ARTICLE:
Vision Language Model-Empowered Contract Theory for AIGC Task Allocation in Teleoperation
Zijun Zhan, Yaxian Dong, Yuqing Hu, Shuai Li, Shaohua Cao, and Zhu Han

TL;DR
This paper introduces a novel framework using vision language models and contract theory to optimize AIGC task allocation in teleoperation, improving utility for teleoperators and edge servers under information asymmetry.
Contribution
The paper proposes a VLM-empowered contract theory framework for automatic AIGC task difficulty assessment and optimal pricing strategy under information asymmetry in teleoperation.

OBJECTIVE 1:
According to the summary, which two tools does the proposed framework combine to allocate AIGC tasks in teleoperation?
OBJECTIVE 2:
Decide whether each statement agrees with the summary, answering yes or no and quoting the deciding words: (a) The framework is meant to improve utility for teleoperators and edge servers. (b) The framework assumes that all parties share complete information. (c) The framework assesses AIGC task difficulty manually.

INFORMATION SHOWN:
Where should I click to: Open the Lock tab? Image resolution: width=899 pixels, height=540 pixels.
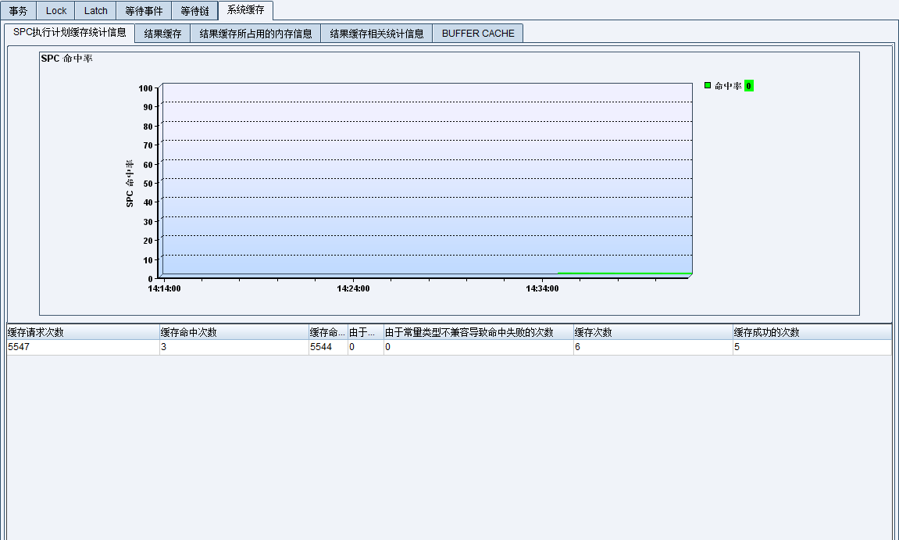click(x=56, y=11)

WRITTEN ANSWER 1:
Vision language models and contract theory.

WRITTEN ANSWER 2:
(a) Yes: "improving utility for teleoperators and edge servers"
(b) No: "under information asymmetry"
(c) No: "automatic AIGC task difficulty assessment"